富山競輪場「第42回共同通信社杯競輪」が18日に開幕する。前検日(17日)に競輪場に着いたある男が、誰もを驚かせていた。
富山競輪場に到着した町田太我は、直前に走っていた奈良競輪場開催の平安賞の時とは別人だった。「丸刈りじゃないですか!」。会う人、会う人に驚かれていたその頭は決意の表れだった。
「戒めです」
平安賞の準決では犬伏湧也の番手を回ったが、離れてしまった。絡まれたことはあっても、その現実を前に「情けない」という悔しい思いとともに、これからへの決意を髪型に込めた。そして両手を合わせ、欲から離れ競輪に邁進する思いを表現した。

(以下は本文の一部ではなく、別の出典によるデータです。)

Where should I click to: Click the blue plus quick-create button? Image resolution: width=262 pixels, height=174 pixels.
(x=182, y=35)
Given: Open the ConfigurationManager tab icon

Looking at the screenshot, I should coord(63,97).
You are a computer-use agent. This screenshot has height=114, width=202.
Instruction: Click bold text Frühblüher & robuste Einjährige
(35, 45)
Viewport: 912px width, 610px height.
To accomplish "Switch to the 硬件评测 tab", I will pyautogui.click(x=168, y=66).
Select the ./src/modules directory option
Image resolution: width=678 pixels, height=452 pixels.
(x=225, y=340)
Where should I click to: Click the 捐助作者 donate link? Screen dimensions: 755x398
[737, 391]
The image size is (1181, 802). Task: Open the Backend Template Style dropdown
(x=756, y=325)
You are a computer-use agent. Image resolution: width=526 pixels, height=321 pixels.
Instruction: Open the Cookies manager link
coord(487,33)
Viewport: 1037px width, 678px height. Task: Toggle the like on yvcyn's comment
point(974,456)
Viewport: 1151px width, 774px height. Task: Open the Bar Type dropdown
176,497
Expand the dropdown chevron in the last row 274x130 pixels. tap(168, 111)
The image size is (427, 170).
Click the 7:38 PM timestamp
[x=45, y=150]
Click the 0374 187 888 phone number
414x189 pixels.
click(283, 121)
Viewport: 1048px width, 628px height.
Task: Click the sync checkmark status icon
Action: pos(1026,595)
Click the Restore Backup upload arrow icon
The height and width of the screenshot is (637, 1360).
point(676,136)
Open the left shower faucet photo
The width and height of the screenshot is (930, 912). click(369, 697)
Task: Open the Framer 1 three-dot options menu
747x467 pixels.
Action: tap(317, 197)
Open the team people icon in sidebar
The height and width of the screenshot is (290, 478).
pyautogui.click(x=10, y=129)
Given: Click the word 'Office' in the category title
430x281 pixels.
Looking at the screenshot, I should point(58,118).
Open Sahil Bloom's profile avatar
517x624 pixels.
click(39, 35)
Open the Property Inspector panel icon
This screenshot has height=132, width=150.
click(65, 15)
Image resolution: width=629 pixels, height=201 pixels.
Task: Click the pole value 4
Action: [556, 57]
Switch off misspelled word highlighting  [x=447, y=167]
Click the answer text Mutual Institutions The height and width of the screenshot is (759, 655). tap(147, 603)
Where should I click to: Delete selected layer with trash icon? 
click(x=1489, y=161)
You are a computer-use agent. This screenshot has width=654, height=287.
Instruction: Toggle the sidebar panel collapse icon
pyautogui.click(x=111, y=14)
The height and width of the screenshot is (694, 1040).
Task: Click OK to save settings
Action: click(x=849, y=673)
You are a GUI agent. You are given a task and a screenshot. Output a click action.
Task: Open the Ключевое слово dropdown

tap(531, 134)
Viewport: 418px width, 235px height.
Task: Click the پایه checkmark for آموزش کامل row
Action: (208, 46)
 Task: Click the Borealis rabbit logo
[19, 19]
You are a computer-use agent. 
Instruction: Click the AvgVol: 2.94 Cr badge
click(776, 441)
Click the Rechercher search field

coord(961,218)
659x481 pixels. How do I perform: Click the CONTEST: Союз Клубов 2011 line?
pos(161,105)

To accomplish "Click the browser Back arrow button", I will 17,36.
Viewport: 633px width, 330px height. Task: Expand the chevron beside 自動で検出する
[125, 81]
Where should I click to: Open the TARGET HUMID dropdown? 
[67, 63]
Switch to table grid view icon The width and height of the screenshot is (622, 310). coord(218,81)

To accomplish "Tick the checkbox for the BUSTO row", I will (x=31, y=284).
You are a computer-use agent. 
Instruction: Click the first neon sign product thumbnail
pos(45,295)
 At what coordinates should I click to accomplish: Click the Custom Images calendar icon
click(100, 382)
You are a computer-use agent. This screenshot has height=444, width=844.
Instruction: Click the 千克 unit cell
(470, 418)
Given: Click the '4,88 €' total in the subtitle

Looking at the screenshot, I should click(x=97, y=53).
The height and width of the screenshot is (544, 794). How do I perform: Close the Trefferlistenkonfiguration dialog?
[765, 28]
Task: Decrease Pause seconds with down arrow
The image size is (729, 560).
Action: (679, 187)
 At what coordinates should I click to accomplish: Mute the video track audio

そんな町田を見たビッグレース初出場の小堀敢太は「ぶっ飛んでますね…。あれくらいじゃないと、ダメなんですかね」とトップ選手の振る舞いに衝撃を受けていた。脚力、スピードだけでなく心身を削り合うのが競輪。「今の自分は普通の人間。これじゃダメなのかも」と小堀の心を震わせていた。
競輪選手の道は鬼の行軍。仏の心に通じつつも、走りではジャッキと化す。「中3日だけど、やることをやってきた」。一次予選11Rは本業の自力戦。思いを走りにぶつけ、風を切り裂く。